Denver-based Elevation Community Land Trust has only been around for about seven years, but it’s already seen one person buy a home, then sell it and move on. The institution has a 25% cap on appreciation: a homeowner who buys a home for, say, $150,000 and sells for $200,000 would pocket $12,500 rather than $50,000, as on the open market.
“This is a way into homeownership and a way into stability,” said Stefka Fanchi, the group’s CEO. Fanchi sees the CLT ownership model as a “stepping stone into the market” that’s preferable to renting.
Elevation CLT operates statewide, making it unusual among community land trusts, most of which, Fanchi points out, are “hyperlocal,” occupying one small neighborhood or section of a city. Still, wherever residents come together to live their values, it maintains community, she said.
“It buttresses against displacement, right?” she said. “It keeps people in place, but it also creates additional community right through people jointly communally owning the land and controlling that over time.”

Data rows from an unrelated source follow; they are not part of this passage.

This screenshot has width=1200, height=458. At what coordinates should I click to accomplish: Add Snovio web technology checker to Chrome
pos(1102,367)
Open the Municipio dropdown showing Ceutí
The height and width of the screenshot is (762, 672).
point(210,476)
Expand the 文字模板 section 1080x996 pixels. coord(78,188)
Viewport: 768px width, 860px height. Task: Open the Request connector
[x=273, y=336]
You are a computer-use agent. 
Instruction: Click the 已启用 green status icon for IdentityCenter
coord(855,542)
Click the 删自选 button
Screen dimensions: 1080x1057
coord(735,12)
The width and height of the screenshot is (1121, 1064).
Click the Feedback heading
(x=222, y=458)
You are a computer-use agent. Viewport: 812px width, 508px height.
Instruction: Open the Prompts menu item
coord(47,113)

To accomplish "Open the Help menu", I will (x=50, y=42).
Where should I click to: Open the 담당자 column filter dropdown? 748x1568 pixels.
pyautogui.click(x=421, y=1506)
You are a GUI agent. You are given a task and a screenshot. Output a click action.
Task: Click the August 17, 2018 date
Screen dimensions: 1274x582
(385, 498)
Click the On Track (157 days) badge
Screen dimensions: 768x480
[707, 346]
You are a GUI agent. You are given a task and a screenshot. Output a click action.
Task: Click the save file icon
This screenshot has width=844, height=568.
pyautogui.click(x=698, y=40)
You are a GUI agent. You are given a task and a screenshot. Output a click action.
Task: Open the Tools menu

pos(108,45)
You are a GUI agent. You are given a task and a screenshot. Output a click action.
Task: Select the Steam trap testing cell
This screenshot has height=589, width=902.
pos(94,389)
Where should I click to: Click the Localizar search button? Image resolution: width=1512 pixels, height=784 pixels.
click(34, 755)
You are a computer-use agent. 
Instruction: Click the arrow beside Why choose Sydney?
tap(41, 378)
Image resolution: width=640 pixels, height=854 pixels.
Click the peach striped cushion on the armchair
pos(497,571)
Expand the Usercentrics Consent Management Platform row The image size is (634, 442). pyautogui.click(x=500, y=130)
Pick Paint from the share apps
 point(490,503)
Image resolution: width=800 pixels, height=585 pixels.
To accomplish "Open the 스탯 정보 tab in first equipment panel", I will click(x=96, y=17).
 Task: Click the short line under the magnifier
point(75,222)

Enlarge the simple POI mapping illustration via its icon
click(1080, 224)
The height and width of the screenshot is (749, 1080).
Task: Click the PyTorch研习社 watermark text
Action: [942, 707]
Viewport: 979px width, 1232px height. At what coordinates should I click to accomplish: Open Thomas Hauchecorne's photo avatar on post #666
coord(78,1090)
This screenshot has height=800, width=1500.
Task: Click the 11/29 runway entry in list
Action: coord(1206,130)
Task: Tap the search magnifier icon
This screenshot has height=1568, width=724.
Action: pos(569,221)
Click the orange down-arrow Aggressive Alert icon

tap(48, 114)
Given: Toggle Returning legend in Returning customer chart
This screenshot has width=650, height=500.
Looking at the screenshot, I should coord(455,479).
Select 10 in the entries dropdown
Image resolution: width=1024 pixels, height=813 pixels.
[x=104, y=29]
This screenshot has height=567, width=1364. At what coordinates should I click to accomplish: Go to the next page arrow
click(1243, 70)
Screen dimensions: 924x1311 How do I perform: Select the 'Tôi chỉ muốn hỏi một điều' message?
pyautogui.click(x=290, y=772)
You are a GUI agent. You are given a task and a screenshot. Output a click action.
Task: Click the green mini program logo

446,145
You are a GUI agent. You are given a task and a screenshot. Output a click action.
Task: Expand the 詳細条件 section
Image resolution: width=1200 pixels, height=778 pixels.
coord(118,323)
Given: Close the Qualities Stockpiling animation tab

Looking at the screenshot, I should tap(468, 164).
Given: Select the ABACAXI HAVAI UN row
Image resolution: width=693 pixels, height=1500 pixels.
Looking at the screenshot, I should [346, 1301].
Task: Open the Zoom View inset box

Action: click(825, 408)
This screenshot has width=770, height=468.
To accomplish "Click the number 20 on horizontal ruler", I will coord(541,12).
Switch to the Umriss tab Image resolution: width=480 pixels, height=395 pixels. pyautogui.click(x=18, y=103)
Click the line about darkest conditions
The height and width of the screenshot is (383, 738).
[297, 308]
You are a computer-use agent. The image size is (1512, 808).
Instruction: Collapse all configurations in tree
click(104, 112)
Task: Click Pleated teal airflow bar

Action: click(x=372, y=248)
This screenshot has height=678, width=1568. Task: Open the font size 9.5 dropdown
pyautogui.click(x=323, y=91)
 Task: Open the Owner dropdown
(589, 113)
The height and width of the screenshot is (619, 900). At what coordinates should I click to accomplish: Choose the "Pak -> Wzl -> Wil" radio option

There’s been a resurgence in interest in CLTs in recent years as housing has become increasingly unaffordable, Stromberg said, but they can be much more than a source of homeownership. The first CLT was developed by veterans of the civil rights movement to secure community-owned farmland for Black residents. Modern versions may contain green space, mixed-use development, and more, and CLTs may be located in cities, suburbs, or rural areas.